● SUPPLIED DATA
begin

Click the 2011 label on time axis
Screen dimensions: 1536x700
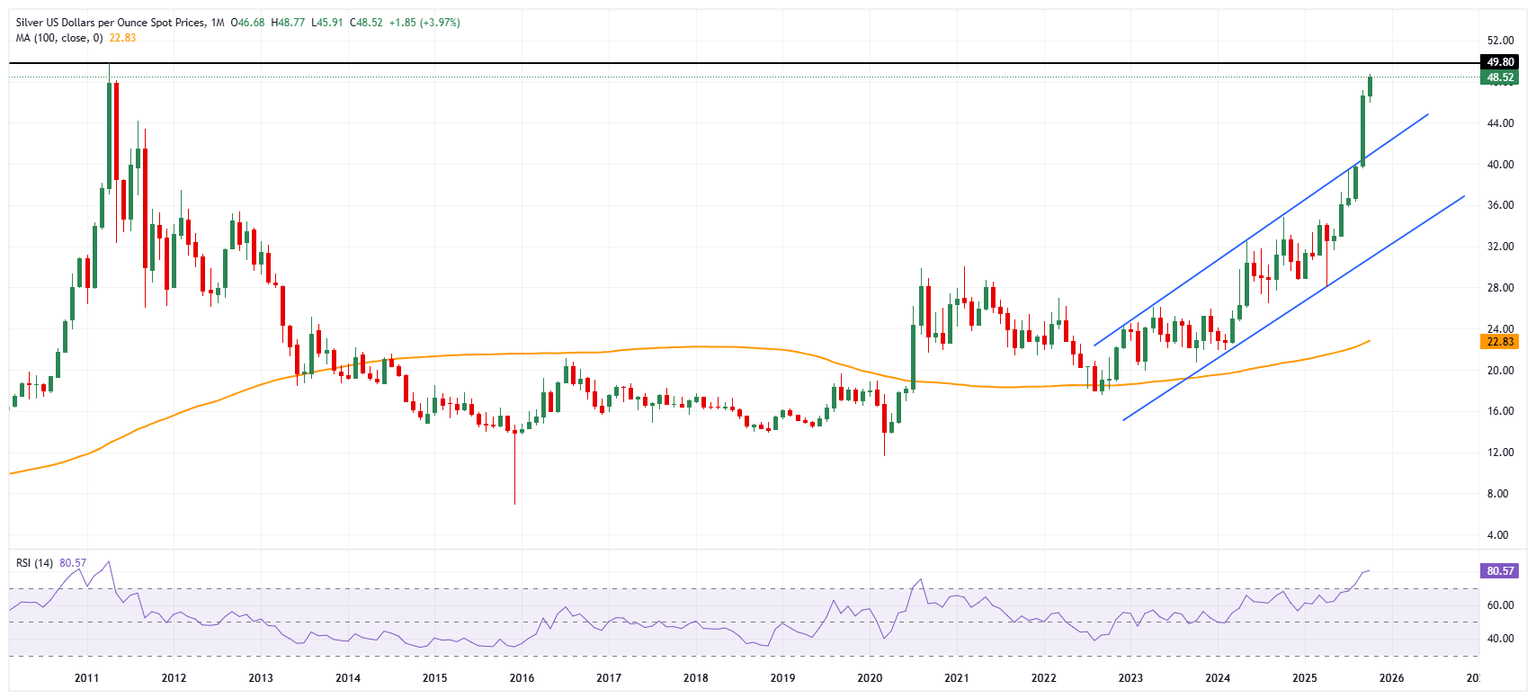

end
begin

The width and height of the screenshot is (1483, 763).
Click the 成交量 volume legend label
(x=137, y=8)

end
begin

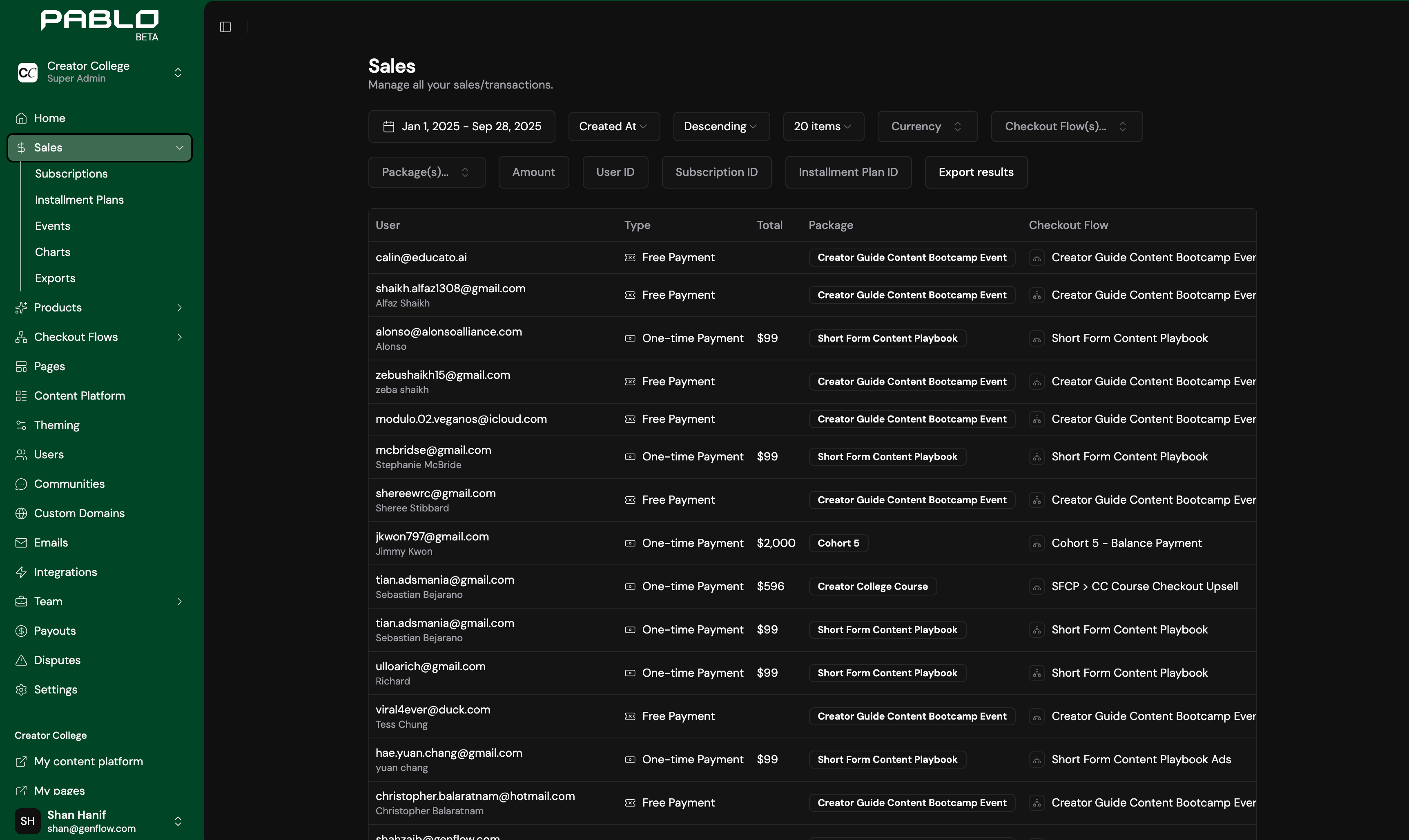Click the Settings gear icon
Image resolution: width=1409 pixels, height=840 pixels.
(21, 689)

end

● REQUIRED WORK
Copy the listing from the line with "Click the 2011 label on time axis" through the line with "Screen dimensions: 1536x700", switching "time axis" to "timeline" and leaving everything else unchanged. Give only those lines.

● EXERCISE ANSWER
Click the 2011 label on timeline
Screen dimensions: 1536x700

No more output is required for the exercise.